Беседу начали с прозы жизни. Пьеса «Жюли Вэрон» с самого начала пути на сцену столкнулась с трудностями. «Зеленая птица» запланировала ее на лето вместе с еще двумя пьесами. Жан-Пьер ле Брен, член городского управления Бель — Ривьера, случайно узнал об этом от Ростанов, проявивших полную открытость и готовность к сотрудничеству, и мгновенно примчался в Лондон. Как это так, ставить, их не спросившись? У Четверки и вправду даже не появлялась мысль о консультации с Бель-Ривьером, хотя бы потому, что они не рассматривали проект как достаточно масштабный, международный. Кроме того, Бель-Ривьер и театром-то не обзавелся. Наконец, «Жюли Вэрон» издана на английском. Жан-Пьер проявил полное понимание и дипломатично похвалил англичан за быстроту реакции. О том, чтобы отнять Жюли у «Зеленой птицы», он даже не заикался. Да и вряд ли это было бы возможно. Но, разумеется, его огорчало, что родной Бель-Ривьер остался в стороне. Что можно было сделать? Скажем, устроить гастроль с английской версией по Франции. К тому же туристы во Франции преобладают англоговорящие. Да и живет там англичан немало… Жан-Пьер пожал плечами, предоставив им недоумевать, каким образом он оценивает эту ситуацию.

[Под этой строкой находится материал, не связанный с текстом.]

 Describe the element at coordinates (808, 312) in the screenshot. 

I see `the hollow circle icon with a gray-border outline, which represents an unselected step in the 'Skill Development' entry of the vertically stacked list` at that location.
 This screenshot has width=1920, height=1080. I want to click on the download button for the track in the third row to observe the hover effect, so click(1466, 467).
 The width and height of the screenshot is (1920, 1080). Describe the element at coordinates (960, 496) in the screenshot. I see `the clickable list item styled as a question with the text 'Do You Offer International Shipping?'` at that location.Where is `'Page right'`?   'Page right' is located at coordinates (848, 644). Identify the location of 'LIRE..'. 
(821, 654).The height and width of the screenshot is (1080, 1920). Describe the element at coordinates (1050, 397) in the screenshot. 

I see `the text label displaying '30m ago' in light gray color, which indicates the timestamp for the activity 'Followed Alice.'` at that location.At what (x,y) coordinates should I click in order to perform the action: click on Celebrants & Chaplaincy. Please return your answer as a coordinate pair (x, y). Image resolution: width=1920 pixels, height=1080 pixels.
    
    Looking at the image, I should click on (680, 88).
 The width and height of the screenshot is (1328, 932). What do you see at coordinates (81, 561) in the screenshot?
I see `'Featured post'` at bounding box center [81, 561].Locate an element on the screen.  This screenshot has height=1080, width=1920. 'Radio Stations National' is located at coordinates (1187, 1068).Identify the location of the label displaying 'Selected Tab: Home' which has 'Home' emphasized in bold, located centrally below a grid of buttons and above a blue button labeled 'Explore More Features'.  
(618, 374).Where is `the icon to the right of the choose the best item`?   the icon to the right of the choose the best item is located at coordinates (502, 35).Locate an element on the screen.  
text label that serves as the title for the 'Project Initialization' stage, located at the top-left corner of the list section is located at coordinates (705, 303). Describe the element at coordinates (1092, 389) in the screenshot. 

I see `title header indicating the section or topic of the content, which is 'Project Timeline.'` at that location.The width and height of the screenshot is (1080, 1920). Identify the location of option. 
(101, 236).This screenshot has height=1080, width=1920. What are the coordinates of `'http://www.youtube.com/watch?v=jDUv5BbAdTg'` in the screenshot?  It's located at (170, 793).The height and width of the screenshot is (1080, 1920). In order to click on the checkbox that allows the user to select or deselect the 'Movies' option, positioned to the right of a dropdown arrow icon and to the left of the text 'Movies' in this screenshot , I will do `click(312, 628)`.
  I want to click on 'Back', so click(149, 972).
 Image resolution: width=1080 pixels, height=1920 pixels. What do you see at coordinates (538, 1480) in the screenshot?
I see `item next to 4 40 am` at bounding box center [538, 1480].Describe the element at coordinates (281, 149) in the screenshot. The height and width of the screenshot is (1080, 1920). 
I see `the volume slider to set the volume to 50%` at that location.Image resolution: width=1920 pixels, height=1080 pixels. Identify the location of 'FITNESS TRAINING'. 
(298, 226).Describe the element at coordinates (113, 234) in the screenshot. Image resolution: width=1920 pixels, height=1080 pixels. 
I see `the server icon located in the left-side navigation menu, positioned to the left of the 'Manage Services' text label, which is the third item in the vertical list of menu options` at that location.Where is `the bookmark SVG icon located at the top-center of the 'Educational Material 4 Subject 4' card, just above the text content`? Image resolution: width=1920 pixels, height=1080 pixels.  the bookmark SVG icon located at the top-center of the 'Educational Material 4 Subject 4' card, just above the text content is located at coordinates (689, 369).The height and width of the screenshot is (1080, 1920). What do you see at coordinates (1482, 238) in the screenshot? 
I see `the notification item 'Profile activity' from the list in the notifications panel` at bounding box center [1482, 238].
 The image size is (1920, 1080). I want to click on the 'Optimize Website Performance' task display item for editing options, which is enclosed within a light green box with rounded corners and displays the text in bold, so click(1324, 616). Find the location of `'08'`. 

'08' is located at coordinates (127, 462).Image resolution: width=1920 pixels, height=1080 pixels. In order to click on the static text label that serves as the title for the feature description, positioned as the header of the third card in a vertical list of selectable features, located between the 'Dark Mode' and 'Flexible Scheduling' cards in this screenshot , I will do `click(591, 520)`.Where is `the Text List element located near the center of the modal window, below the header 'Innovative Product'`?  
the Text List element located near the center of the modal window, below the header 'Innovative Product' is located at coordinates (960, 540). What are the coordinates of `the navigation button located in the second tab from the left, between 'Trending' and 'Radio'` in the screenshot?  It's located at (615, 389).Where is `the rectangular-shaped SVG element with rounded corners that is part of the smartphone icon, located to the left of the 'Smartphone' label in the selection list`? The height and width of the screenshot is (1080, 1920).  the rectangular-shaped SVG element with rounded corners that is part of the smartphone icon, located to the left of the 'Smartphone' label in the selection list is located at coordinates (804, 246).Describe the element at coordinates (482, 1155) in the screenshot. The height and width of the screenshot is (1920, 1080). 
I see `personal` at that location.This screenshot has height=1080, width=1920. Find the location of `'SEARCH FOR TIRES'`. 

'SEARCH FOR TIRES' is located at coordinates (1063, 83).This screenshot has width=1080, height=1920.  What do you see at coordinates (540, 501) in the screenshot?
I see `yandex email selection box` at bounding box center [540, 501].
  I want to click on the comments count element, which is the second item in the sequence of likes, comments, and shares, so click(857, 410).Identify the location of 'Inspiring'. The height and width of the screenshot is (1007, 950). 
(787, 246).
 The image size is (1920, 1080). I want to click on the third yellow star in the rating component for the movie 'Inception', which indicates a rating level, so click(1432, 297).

Хорошо, но из каких денег «Зеленая птица» профинансирует французское турне? Жан-Пьер сразу с энтузиазмом заверил, что сценическую площадку город обеспечит, и не где-нибудь, а у лесного домика Жюли — точнее, у того, что от этого домика осталось. Но две недели гастролей Бель-Ривьер оплатить не в состоянии. Пришел момент подключить американского спонсора, узнавшего о проекте от Совета по искусствам. Здесь очень помогла репутация Стивена.

На этой стадии переговоров между Лондоном и Бель-Ривьером, Лондоном и Калифорнией, Бель-Ривьером и Калифорнией летали фотоснимки. В Бель-Ривьере уже успели открыть музей Жюли Вэрон. К дому ее зачастили паломники.

Стивен морщился:

— Что бы она сказала… В ее лесу — толпы народу… У ее дома…

— Разве вы не в курсе, что ее дом собираются использовать как декорацию спектакля? Вы не видели печатных материалов?

— Как-то не уловил… — Казалось, он ей не вполне поверил. — Я даже ощущал угрызения совести, когда пьесу сочинял. Все же вторжение в ее личный мир. — Увидев, что озадаченная Сара не знает, как реагировать на новые нотки, появившиеся в его голосе, Стивен добавил с вызовом, почти по-детски: — Вы, наверное, поняли, что я безнадежно влюблен в Жюли Вэрон. — Лицо его болезненно скривилось, он откинулся на спинку стула, отодвинул тарелку, взглянул на Сару, ожидая приговора.

Она попыталась разыграть недоумение, но он сделал все, чтобы сорвать с нее эту маску.